Death, what is it good for?
by David A Llewellyn
“I didn’t attend the funeral, but I sent a nice letter saying I approved of it.” Mark Twain
I spend an unhealthy amount of time thinking about death. Just lately I have been thinking about the best way to kill someone. Come on, we’ve all done it. At least I have an excuse.*
As the saying goes, there are only two certainties in life and the other one is taxes.
Sometimes it seems like someone dies almost every year. Not celebrities, they die all the time. You just have to glance at a newspaper and another one has gone. And not refugees, either. They die in their thousands every day, poor bastards. What I mean is, every once in a while, someone close to me shuffles off this mortal coil and, as it turns out, there’s not a lot I can do about it.
“I don’t want to achieve immortality through my work; I want to achieve immortality through not dying. I don’t want to live on in the hearts of my countrymen; I want to live on in my apartment.” Woody Allen
With maybe one or two exceptions, it’s going to happen to the lot of us. Yes, I know that life is for the living, and maybe we should just get on with it, but a few moment’s quiet contemplation once in a while might do us all a bit of good.
Here’s a few quick statistics for those who like their numbers, or context, as we should call it.
- 602,782 died in the UK in 2015; a rise of 5.7% compared with 2014.
- There were 518 homicides (murder, manslaughter and infanticide) in the year ending March 2015 in England and Wales, down 1% on 2014.
- There were 6,122 suicides in the UK in 2014, 120 fewer than in 2013
- In 2015, the total number of abortions remained fairly constant at 185,824, 0.7% higher than in 2014.
I didn’t want to mention terminations at first. Something at the back of my mind wants me to push them into another box, classified in a different way, but they are here for a reason.
The first figure isn’t surprising. We have a population of just over 64 million. The sudden rise is a concern. A virulent form of flu amongst the elderly, or so we are told.
I’m not sure how anxious I feel about the second. I thought the murder rate might be higher but, then again, we are three times more likely to be murdered than to win a million on the lottery. It could be you.
Suicides were less than I expected but I suspect there are many that are chalked down to misadventure or somesuch.
Suicide is man’s way of telling God, ‘You can’t fire me – I quit.’ Bill Maher
Though the figure for terminations seems high, this represents less than one in five pregnancies, and there are far more miscarriages every year.
With so many people dying every year, it seems we have become immune to death, if not on an individual basis then certainly as a nation. There are those rare moments of collective grief, and more regular outpourings of moral outrage, but on the whole we get by with a little help from our friends.

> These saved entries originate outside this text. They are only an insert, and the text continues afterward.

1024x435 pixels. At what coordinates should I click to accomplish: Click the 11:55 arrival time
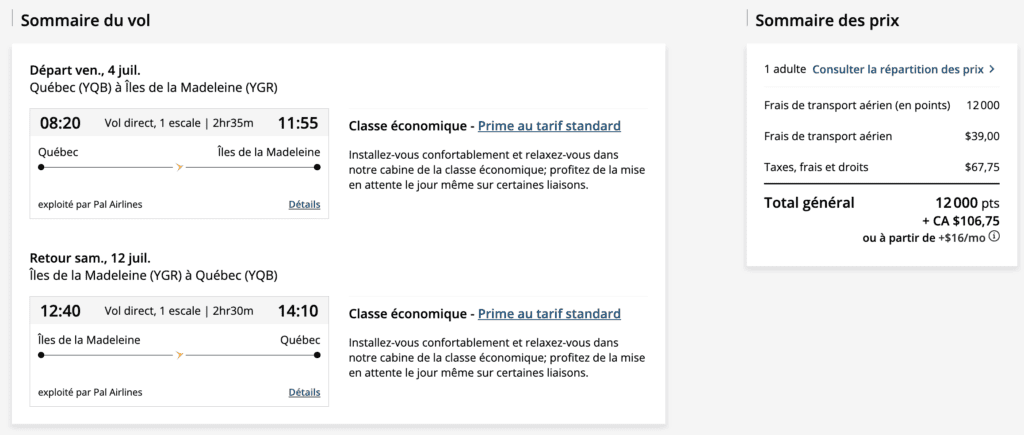[298, 123]
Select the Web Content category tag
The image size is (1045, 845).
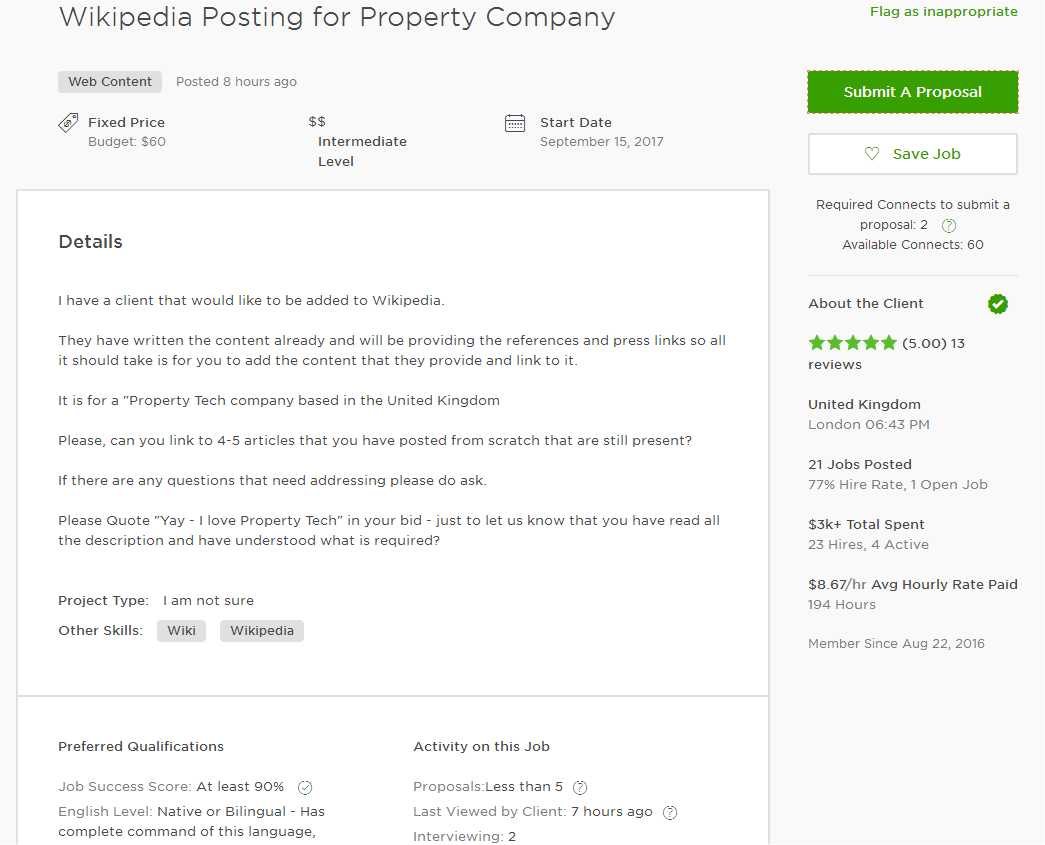(110, 82)
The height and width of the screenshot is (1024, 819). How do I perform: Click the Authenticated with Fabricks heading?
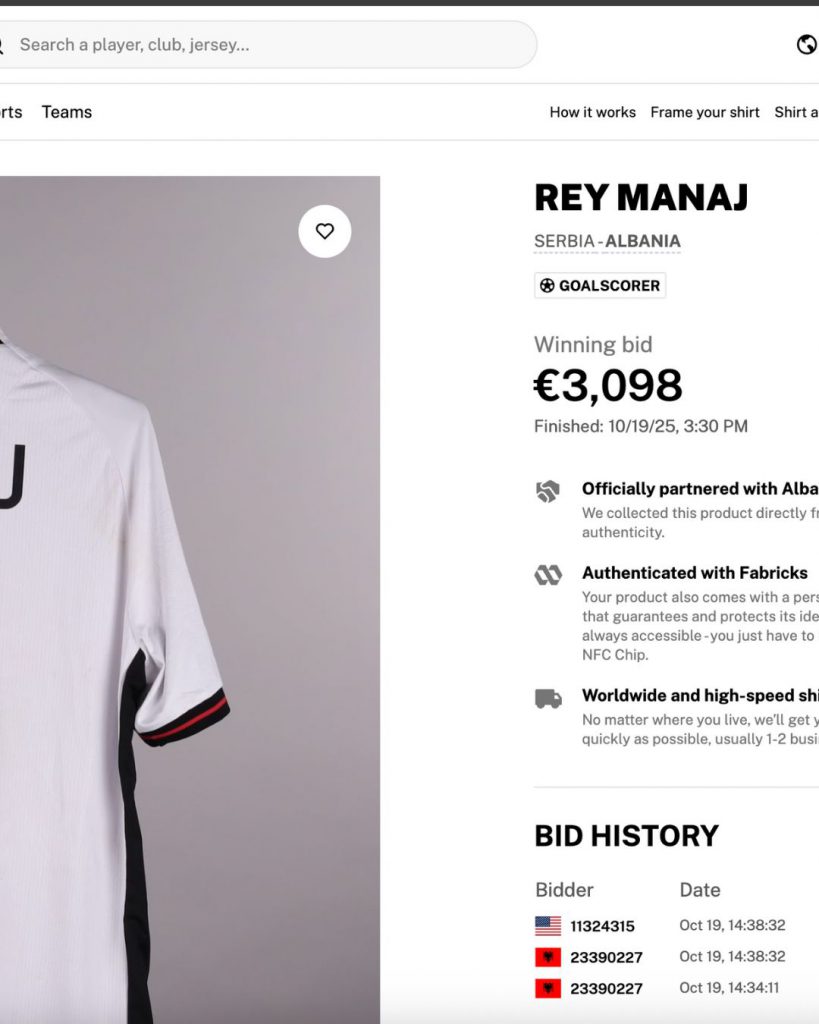695,573
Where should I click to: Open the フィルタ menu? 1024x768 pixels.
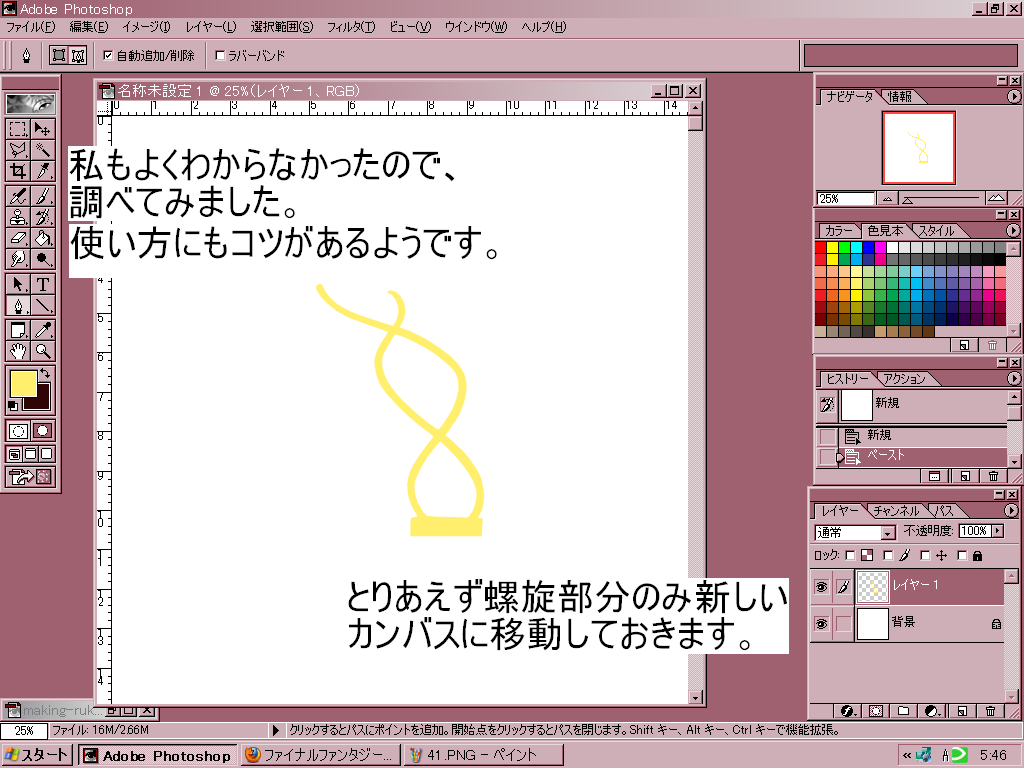[351, 27]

“Don’t send me flowers when I’m dead. If you like me, send them while I’m alive.” Brian Clough
I raise this now for two reasons. The first is that I have grown intrigued by the seemingly contradictory views that many of us, myself included, hold on death and dying. A recent poll shows 82% in favour of legislation that would allow for assisted suicide but there doesn’t seem to be the political will to follow this through. We are often told that the majority would see the return of capital punishment. On a personal note, I would be in favour of the first but against the second. There are many people cleverer than I who would have it the other way around. Perhaps neither of us is consistent in our beliefs.
I invite you all to take a short survey on attitudes to life, death and dying. It will only take a couple of minutes. It is both anonymous and slightly tongue in cheek but please answer honestly. It is there for my own curiosity. I will, of course, share the results in due course.
*If you are wondering why death is playing on my mind, I have recently written a novel – Indignitas. A serial killer comedy set in a euthanasia clinic.